A well-known and effective technique for safeguarding cathode materials while enhancing lithium-ion surface coating's specific capacity, thermal stability, and electrochemical performance is surface covering. Carbonaceous compounds like reduced graphene oxide (rGO), carbon nanotubes (CNTs), graphene, porous carbon, and graphene are the most commonly utilized covering materials (Fig. 10) because of the following benefits: (1) having excellent stability, both chemically and electrochemically. Carbon materials exhibit electrochemical activity at very low potentials, showing great electrochemical stability and strong defense against corrosion of acid electrolytes, owing to interactions between the electrode and electrolyte. Furthermore, carbon compounds can shield the cathode material from atmospheric oxygen and moisture because they are difficult to oxidize. (2) In addition, carbon has special physical characteristics such as low density, great mechanical strength, structural flexibility, and anisotropic conductivity.^81,82 (3) High electrical conductivity. Carbon is a valuable covering material because it is an excellent conductor of electricity. (4) Cost effectiveness. Carbon is readily available, inexpensive, and friendly material. Additionally, by modifying the carbon material and preparation conditions, the thickness and conductivity of the carbon covering can be adjusted.²¹ Owing to its superior qualities, carbon is frequently considered a good surface-coating material for LIB cathodes. Improving superficial chemical stability, increasing the material's structural stability, and facilitating effective lithium-ion diffusion are the three main advantages of carbon coating. Each of these mechanisms supports and strengthens the other. The carbon layer strengthens the interfacial chemical stability and permits more uniform lithium-ion transport during charge–discharge cycles by reducing the dissolution of transition metal ions and surface imperfections.^81,83

Fig. 10 Schematic illustration of cathode behavior with (b) and without carbon coating (a).
**********
◆ OBJECTIVE A ◆
Please condense the paragraph of the text on carbon coatings that begins "A well-known and effective technique" into a short bulleted list that keeps its main facts.
◆ OBJECTIVE B ◆
Resize the data items starting at the line that contains "Open the microsoft.com/china/technet/webcast" and ending at the line that contains "pyautogui.click(x=406, y=143)". Give those lines again, requests included, with every click coordinate in the answers multiplied by 1.05 and rounded to a whole number, halves up.
The text on carbon coatings has no connection to the data items.

Data items:
**********
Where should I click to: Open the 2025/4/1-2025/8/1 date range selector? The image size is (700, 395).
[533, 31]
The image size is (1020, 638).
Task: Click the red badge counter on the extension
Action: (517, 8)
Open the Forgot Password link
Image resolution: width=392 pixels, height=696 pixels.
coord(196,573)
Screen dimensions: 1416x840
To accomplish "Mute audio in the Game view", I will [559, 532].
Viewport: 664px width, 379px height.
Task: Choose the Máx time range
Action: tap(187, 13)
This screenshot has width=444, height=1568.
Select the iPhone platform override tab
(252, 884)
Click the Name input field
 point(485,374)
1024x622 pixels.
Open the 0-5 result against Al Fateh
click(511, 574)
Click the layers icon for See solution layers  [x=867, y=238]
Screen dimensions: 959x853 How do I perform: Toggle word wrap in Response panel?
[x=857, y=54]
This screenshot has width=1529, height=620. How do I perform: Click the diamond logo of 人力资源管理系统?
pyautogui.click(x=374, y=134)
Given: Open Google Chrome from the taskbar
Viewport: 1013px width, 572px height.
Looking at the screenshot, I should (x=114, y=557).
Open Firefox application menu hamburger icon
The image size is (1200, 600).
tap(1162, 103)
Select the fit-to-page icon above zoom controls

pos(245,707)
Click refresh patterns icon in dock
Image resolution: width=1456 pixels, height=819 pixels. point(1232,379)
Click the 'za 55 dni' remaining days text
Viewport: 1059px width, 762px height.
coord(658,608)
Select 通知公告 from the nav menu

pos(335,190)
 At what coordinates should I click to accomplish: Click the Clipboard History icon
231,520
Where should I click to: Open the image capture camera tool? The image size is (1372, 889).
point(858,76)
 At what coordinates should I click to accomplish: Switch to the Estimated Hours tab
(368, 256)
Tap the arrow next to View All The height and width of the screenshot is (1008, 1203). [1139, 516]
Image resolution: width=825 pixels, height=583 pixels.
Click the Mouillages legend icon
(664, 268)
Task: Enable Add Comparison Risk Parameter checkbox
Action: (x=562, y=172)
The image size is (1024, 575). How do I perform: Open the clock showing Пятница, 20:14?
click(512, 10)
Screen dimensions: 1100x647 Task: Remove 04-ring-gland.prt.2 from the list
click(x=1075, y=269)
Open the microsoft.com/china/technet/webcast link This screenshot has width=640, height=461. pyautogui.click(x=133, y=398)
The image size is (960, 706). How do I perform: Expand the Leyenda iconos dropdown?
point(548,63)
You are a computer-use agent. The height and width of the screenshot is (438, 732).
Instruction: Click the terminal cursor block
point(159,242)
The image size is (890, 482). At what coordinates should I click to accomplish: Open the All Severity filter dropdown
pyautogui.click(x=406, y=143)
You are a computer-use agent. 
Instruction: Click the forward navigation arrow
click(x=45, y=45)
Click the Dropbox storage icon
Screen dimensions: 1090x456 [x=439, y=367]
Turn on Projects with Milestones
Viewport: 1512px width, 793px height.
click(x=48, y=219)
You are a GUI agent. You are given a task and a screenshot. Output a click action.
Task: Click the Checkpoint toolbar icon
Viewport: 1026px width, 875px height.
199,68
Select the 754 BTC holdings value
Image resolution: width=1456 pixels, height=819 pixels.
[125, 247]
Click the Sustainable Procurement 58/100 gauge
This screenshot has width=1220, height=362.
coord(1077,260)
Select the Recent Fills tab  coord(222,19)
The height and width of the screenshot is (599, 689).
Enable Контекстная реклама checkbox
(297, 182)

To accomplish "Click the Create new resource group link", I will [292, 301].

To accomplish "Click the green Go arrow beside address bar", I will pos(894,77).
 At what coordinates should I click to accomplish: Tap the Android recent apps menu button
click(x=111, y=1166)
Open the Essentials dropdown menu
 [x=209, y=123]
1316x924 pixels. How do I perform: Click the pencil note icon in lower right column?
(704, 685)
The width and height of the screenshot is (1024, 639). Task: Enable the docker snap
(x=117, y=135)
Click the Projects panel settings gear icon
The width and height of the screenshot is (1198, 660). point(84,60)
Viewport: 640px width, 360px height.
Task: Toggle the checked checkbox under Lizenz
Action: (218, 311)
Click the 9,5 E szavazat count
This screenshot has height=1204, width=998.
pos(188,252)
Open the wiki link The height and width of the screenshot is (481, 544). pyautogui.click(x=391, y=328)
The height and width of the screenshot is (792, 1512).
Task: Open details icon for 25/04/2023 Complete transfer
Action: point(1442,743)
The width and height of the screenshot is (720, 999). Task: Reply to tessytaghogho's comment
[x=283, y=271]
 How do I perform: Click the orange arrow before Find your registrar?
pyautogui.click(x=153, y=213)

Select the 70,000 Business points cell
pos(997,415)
**********
◆ FULL ANSWER A ◆
- Surface covering protects cathode materials and improves specific capacity, thermal stability, and electrochemical performance.
- The most common covering materials are carbonaceous: reduced graphene oxide (rGO), carbon nanotubes (CNTs), graphene, and porous carbon.
- Benefits of carbon:
  - Chemical and electrochemical stability: it resists corrosion by acid electrolytes and is hard to oxidize, so it shields the cathode from atmospheric oxygen and moisture.
  - Useful physical traits: low density, great mechanical strength, structural flexibility, and anisotropic conductivity.
  - High electrical conductivity.
  - Low cost: it is readily available, inexpensive, and friendly.
- The coating's thickness and conductivity can be adjusted through the choice of carbon material and the preparation conditions.
- Carbon coating has three main, mutually reinforcing advantages:
  - better surface chemical stability
  - greater structural stability
  - effective lithium-ion diffusion
- The carbon layer reduces transition metal ion dissolution and surface imperfections. This strengthens interfacial stability and makes lithium-ion transport more uniform during charge–discharge cycles.

◆ FULL ANSWER B ◆
Open the microsoft.com/china/technet/webcast link This screenshot has width=640, height=461. pyautogui.click(x=140, y=418)
The image size is (960, 706). How do I perform: Expand the Leyenda iconos dropdown?
point(575,66)
You are a computer-use agent. The height and width of the screenshot is (438, 732).
Instruction: Click the terminal cursor block
point(167,254)
The image size is (890, 482). At what coordinates should I click to accomplish: Open the All Severity filter dropdown
pyautogui.click(x=426, y=150)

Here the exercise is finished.